Quase como uma anã branca apocalíptica, o sol daquela manhã, parcialmente encoberto pela densa neblina, resolveu, finalmente, despertar e começava, preguiçosamente, a secar o gramado molhado pelo sereno da madrugada, forçando uma fina névoa a abandonar as folhagens das plantas e, vagarosamente, subir, espalhando-se e desintegrando-se pelo ar. Por um momento, os seus raios amarelados me fizeram lembrar de algumas linhas de “O Chamado da Selva”, do escritor americano Jack London, clássico da literatura juvenil que devorei quando, ainda garoto, colecionava miniaturas de automóveis de metal da Matchbox e montava pequenos aviões de plástico da Revell.
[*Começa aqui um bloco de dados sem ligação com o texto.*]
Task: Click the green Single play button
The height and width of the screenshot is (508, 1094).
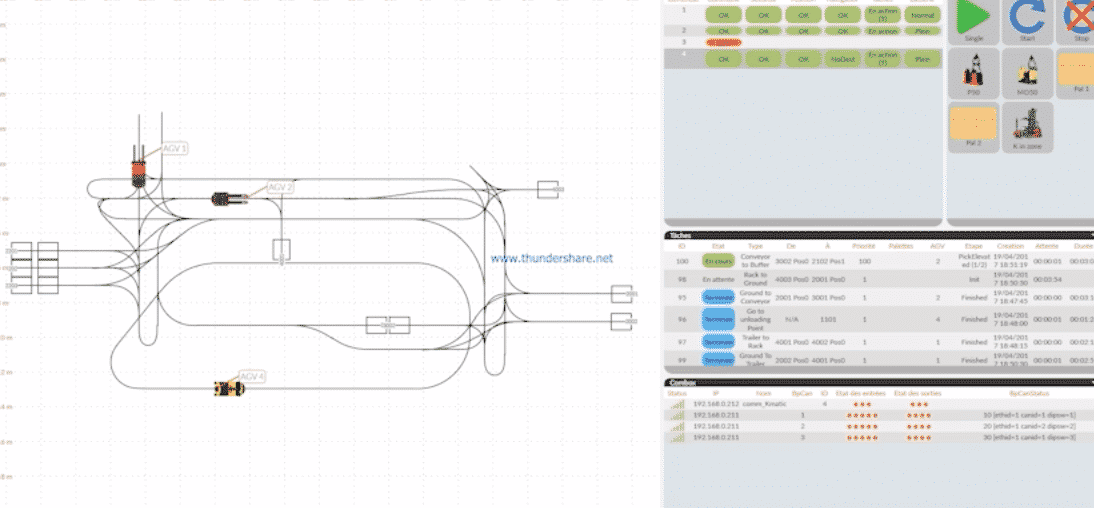Action: point(973,19)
Como os brinquedos, o livro se perdeu com o tempo, mas ainda me recordo de partes dos parágrafos em que o escritor descreve Buck, o cão-lobo protagonista, dormindo calmamente ao lado da cabana de madeira na gelada Alasca, se aquecendo sob o sol, na descrição detalhada de London que nunca me esqueci, mesmo depois de tantos anos da leitura.
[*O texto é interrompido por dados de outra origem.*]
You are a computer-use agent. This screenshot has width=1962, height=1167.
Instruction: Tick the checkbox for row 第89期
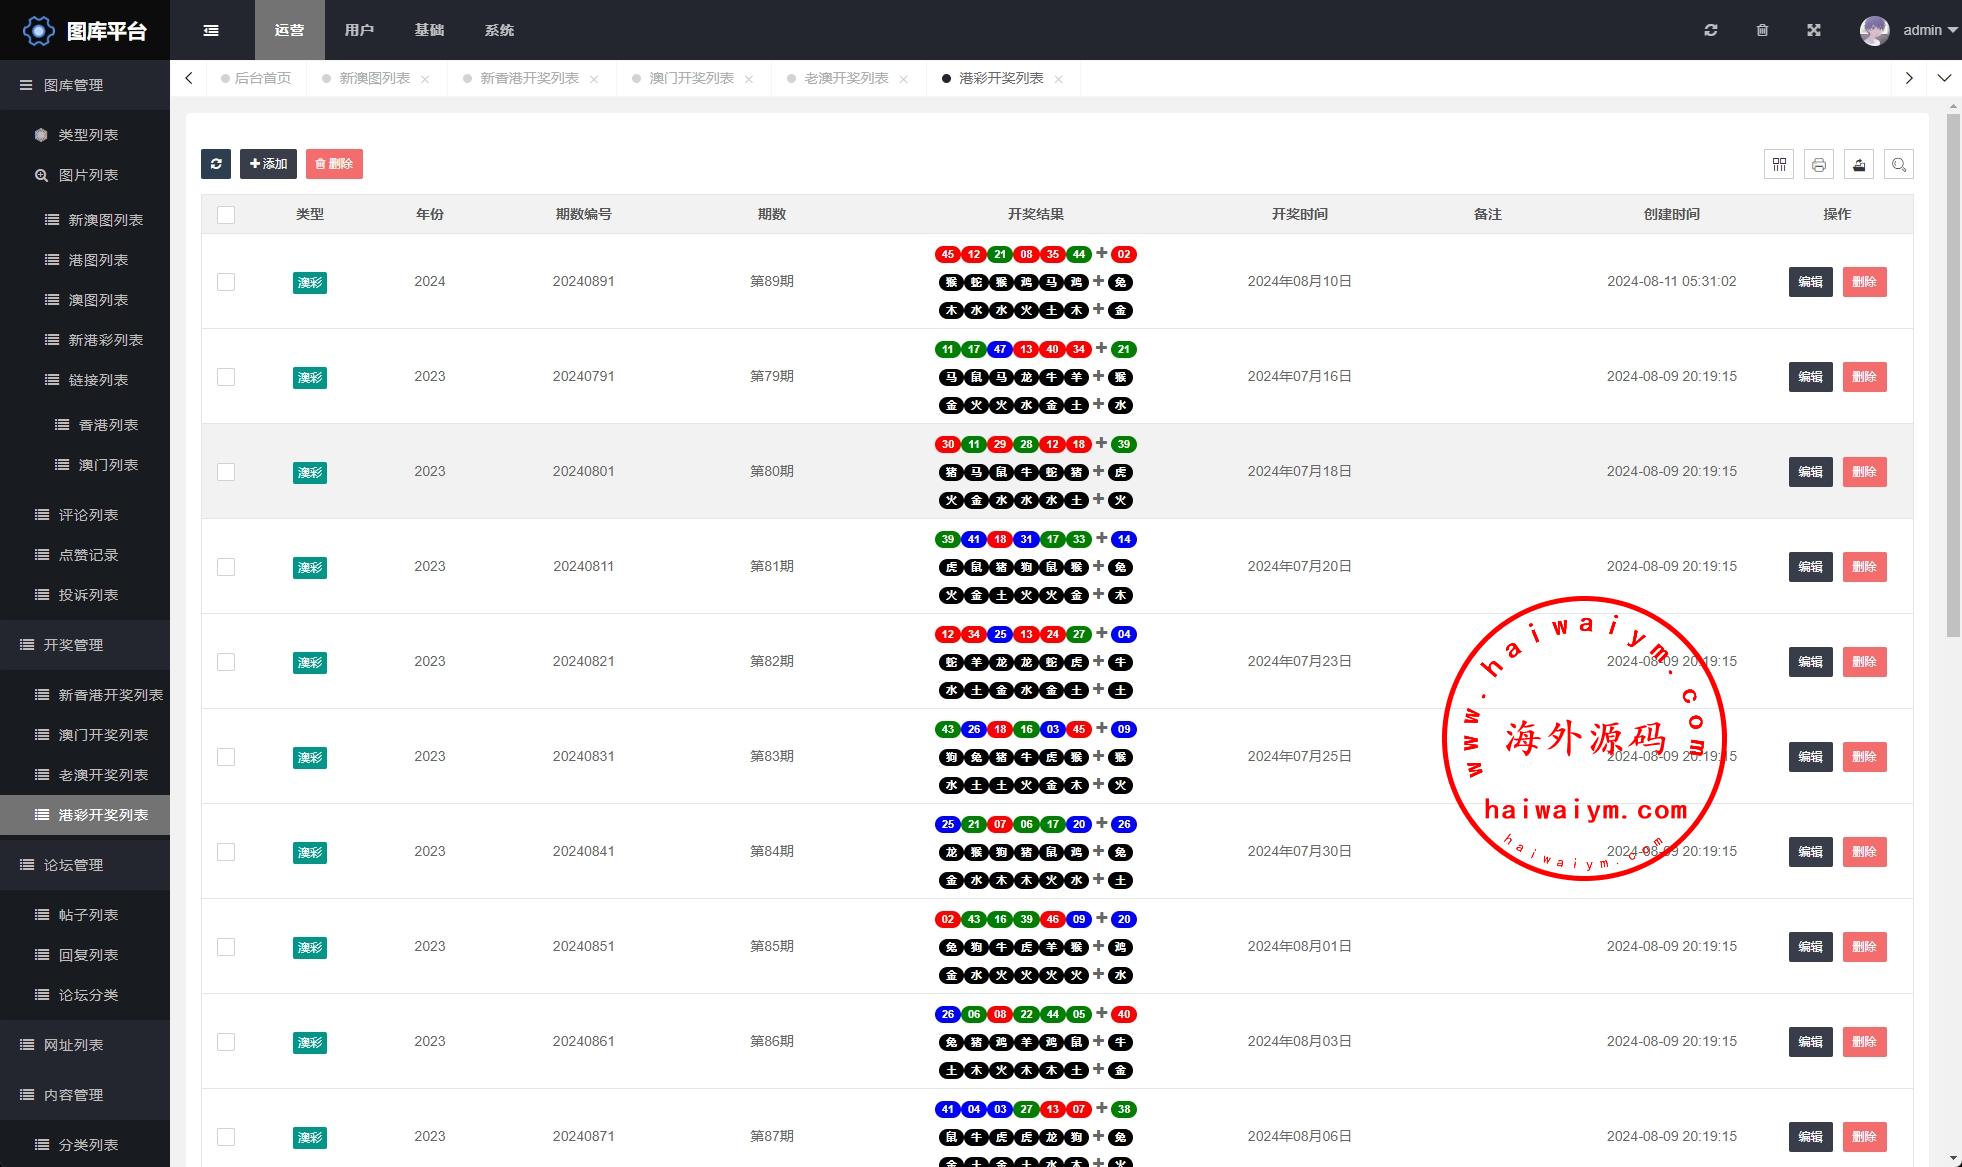pyautogui.click(x=226, y=282)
E foi nessa mesma época, lá pela metade dos anos de 1970, em que li as aventuras de Buck puxando trenós pela neve, que, pela primeira vez, o ruído estridente do despertador de um relógio, seguido pelo badalar dos sinos do seu carrilhão, no início de “Time”, canção do The Dark Side of the Moon, antológico álbum do Pink Floyd, lançado em 1973, atingiu em cheio os meus sensíveis ouvidos infantis. E ao som do recordista de vendas e de tempo nas paradas da banda inglesa tocando nos fones, atravessei uma parte do sítio para levar o "café da manhã" e gotas de anti-inflamatório para Manu, minha graciosa coelha de pelos cinzas e brancos que se recupera de uma leve lesão em uma das patas.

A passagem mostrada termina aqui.